第12話 勇者、自分を見つめ直す。

「――これがわたし……。なんて美しいのかしら……」


 お風呂に入ろうと麻袋の服を脱ぎ去ったマーニの口から、とても自然な女言葉で感嘆が洩れる。それは、宿屋のバスルームにある大鏡に映った自身の姿を、ウットリと眺めながらつぶやいた感想だった。


 十代と言っても違和感のない顔立ちは、腹を満たして血色が良くなったせいか、昨日手鏡で見た時よりもさらに美しく見える。

 長い黒髪に大きな瞳、愛嬌のある低めの鼻、そして控えめな薄い唇。憧れの姉にどことなく似ている自分好みのソフィの顔は、大きな鏡で見るとより一層映える。

 続けてマーニは、ゴクリと唾を飲み込みながら視線を落とした。

 すると、これでもかと存在感を放つ豊満な胸がマーニの目に飛び込んでくる。

 その大きさは、やせ細った身体に不釣り合いなほどだ。


「おおっ……むふぅっ……」


 さらにマーニが視線を下げると、身体の輪郭は柔らかな曲線を描きながら引き締まる。そしてウェストの部分を過ぎると、また滑らかに膨らみを増していく。
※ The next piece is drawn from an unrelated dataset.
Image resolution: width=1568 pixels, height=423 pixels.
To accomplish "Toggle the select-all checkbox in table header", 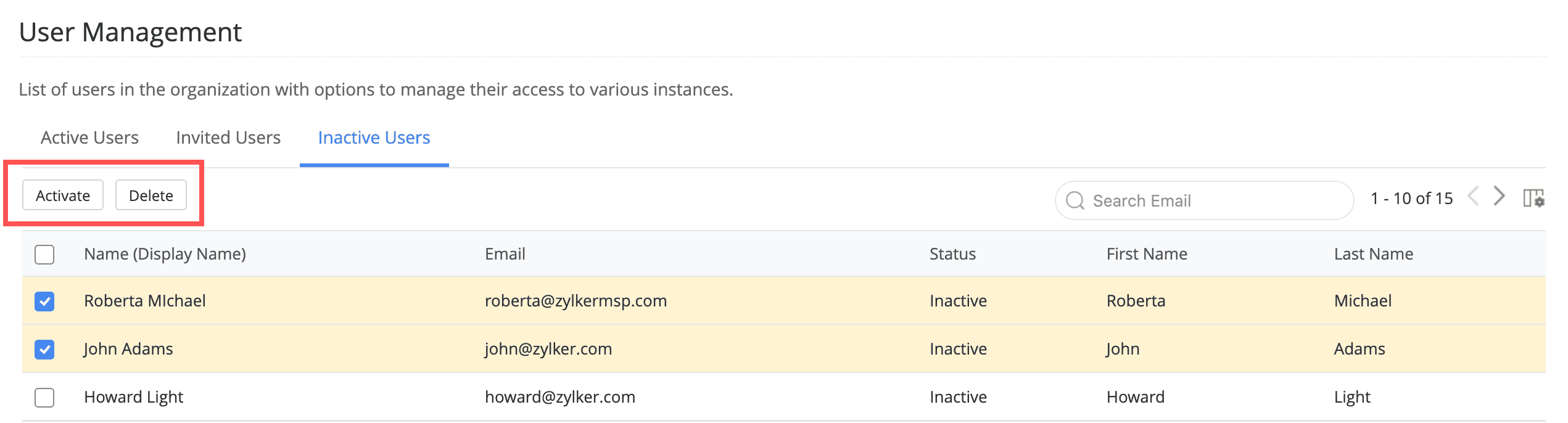I will [44, 254].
 ソフィの身体はいつまでも見飽きることのない芸術作品。マーニは鏡に映ったその姿を、角度を変えてみてはじっくりと鑑賞し続ける。

 それでは飽き足らず、身体をよじったり手を挙げたりしながら、マーニは裸のままで様々なポーズをとってみた。傍から見ればとんだナルシストだ。
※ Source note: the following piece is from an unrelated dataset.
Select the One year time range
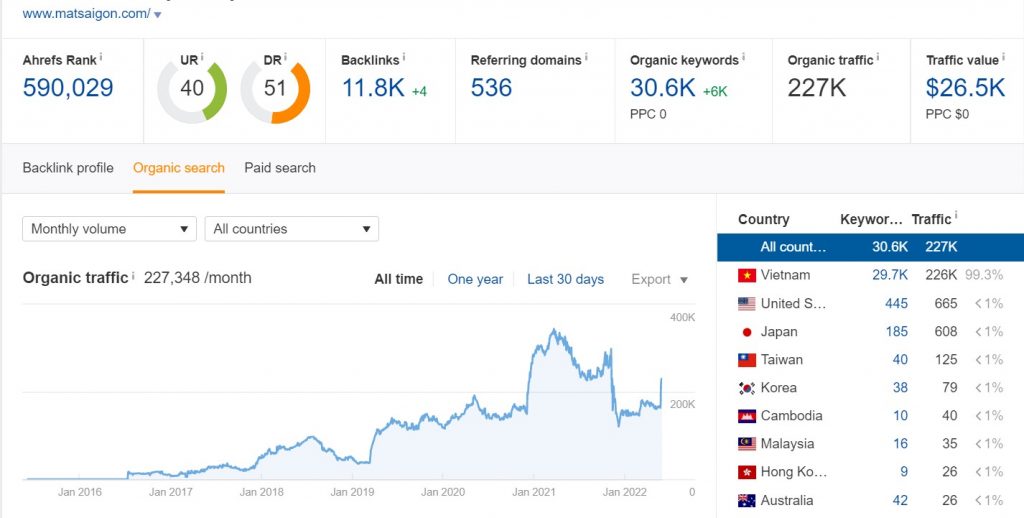Image resolution: width=1024 pixels, height=518 pixels. [475, 280]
 そしていよいよ感触を確かめるために、マーニはその手をゆっくり胸に伸ばす。


「……おぉぉ、至福の感触。やっぱり、おっぱいは最高だぁ……」


 ――ガチャリ。


 そこへ背後のドアが突然開いて、マーニはバスルームに乱入してきた身長二メートルの大男と鏡越しに目が合う。


「今、何をしてたのか、説明してもらえるかしら?」


 鏡の中のソフィはマーニに鋭い視線を突き刺すと、言葉遣いに似合わない野太い声を低く響かせた。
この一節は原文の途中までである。